You know, at some point, I’d prefer for them just to call us this morning or tomorrow or whenever and say, ‘Look, this is the arrangement that we think we can reach so that the overseers can get access to this.’ I’d prefer not to go down that road. But it’s one of the pieces of leverage we have as Congress. I’m not, we’re not going to sit here and just issue press releases all day.

SEN. WARNER: And one of the things that I wanted Director Haines to hear and I think she was in a bit of an untenable position yesterday, she had been willing to brief earlier before the special prosecutor. I wanted her to hear that this was not just Senator Rubio and I, this was all of the members of the committee, on both ends of the political spectrum, saying, we’ve got a job to do, we’re going to do it, we’re going to figure out- we’re not in the threat business. But we’re going to figure out a way to make sure that we get that access so that we can not only tell the American people, but we’ve got another 85 U.S. senators who are not on the Intelligence Committee, who look to us to get those assurances.
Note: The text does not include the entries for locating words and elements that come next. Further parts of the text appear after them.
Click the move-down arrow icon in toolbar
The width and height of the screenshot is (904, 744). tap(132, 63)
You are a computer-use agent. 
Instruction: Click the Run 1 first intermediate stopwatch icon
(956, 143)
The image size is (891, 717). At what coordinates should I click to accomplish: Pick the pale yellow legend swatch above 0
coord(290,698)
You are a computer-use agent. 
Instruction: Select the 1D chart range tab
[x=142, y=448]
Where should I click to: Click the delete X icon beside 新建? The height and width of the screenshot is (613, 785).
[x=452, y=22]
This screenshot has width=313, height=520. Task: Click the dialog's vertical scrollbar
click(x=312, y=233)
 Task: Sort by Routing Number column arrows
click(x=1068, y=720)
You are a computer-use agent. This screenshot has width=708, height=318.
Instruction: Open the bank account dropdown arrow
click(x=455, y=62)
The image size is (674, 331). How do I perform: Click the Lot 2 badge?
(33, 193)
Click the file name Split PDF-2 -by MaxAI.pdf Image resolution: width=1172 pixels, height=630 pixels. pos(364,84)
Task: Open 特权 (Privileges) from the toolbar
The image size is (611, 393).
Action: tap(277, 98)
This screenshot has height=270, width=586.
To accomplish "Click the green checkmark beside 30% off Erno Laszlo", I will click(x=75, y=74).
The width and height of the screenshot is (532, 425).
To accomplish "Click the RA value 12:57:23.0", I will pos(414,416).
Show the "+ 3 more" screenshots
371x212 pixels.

MARGARET BRENNAN: How much are your hands tied, though, in terms of this part of government and classified- classification really being over in the executive to a large extent? Like, what is it that you as lawmakers can do? Is it new regulation when it comes to transitions–

SEN. WARNER: The Director of National Intelligence is the individual that’s the chief officer for intelligence classification. I think, and there’s been a number of other members of the Senate, both parties have been working for years, on the notion that we over classify the number of things that we read in a SCIF that somehow then appear in the newspaper begs the question, it’s kind of been an issue that’s been bubbling for a long time–

MARGARET BRENNAN: Over classification.

SEN. WARNER: –I think this, I think this series of events, pushes it to the forefront. And again, we have the power to write legislation, which then executive agencies have to follow–

MARGARET BRENNAN: In terms of record keeping.

SEN. WARNER: In terms of record keeping. In terms, literally, at least guidance on classification issues. I mean, there has been, and again, this Director of National Intelligence, I’m going to give her credit, she has been at least acknowledging and long before this issue came up, said we need to work on this issue of declassification, over classification. Every director says it, and then it kind of gets pushed- pushed back, I think. One good thing that may come out of this is that we’re going to find a way to resolve this issue on a going forward basis.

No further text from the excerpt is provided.